- **GOAL**
Please pick out every line in the material below that contains the word "Viewport" and copy each one.

** START OF DATA IN THIS EXERCISE **

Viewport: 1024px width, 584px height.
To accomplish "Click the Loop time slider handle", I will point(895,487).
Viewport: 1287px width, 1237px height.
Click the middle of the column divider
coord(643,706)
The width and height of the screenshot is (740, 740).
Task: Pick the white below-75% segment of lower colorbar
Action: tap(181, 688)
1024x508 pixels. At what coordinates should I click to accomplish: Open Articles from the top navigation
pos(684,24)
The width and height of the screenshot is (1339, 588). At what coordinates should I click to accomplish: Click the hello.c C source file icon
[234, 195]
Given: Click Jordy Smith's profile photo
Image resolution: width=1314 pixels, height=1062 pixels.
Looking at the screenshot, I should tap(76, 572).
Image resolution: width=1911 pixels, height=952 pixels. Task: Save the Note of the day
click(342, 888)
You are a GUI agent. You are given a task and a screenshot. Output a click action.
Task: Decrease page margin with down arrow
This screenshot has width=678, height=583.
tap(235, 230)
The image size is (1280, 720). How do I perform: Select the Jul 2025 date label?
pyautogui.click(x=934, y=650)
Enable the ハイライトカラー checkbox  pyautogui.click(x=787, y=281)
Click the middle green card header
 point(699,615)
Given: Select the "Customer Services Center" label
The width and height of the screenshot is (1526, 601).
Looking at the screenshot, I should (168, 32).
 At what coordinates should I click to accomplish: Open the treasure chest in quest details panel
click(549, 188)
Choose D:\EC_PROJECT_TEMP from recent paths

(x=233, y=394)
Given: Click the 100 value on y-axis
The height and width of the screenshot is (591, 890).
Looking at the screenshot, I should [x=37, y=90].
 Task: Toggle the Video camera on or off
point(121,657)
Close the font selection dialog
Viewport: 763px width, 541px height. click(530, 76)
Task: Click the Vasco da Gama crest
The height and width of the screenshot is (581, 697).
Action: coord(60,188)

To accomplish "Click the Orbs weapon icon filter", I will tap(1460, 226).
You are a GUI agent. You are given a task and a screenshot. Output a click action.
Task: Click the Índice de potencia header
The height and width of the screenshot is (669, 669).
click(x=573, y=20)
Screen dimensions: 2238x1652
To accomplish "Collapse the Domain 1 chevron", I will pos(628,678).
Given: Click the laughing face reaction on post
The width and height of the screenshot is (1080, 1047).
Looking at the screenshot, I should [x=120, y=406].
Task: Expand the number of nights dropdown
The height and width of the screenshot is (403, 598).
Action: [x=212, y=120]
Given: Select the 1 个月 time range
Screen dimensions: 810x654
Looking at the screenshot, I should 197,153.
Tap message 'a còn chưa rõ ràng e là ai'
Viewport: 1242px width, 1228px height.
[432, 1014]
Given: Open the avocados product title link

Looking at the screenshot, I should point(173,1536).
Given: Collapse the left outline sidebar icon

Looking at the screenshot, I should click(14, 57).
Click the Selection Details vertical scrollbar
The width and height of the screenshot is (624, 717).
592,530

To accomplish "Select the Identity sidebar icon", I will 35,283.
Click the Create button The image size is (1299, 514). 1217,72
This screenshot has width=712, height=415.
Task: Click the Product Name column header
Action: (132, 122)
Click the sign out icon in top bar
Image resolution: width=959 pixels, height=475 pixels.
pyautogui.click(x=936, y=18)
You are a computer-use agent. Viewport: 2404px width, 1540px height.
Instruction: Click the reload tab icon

** END OF DATA IN THIS EXERCISE **

- **EXERCISE RESPONSE**
Viewport: 1024px width, 584px height.
Viewport: 1287px width, 1237px height.
Viewport: 763px width, 541px height. click(530, 76)
Viewport: 1242px width, 1228px height.
You are a computer-use agent. Viewport: 2404px width, 1540px height.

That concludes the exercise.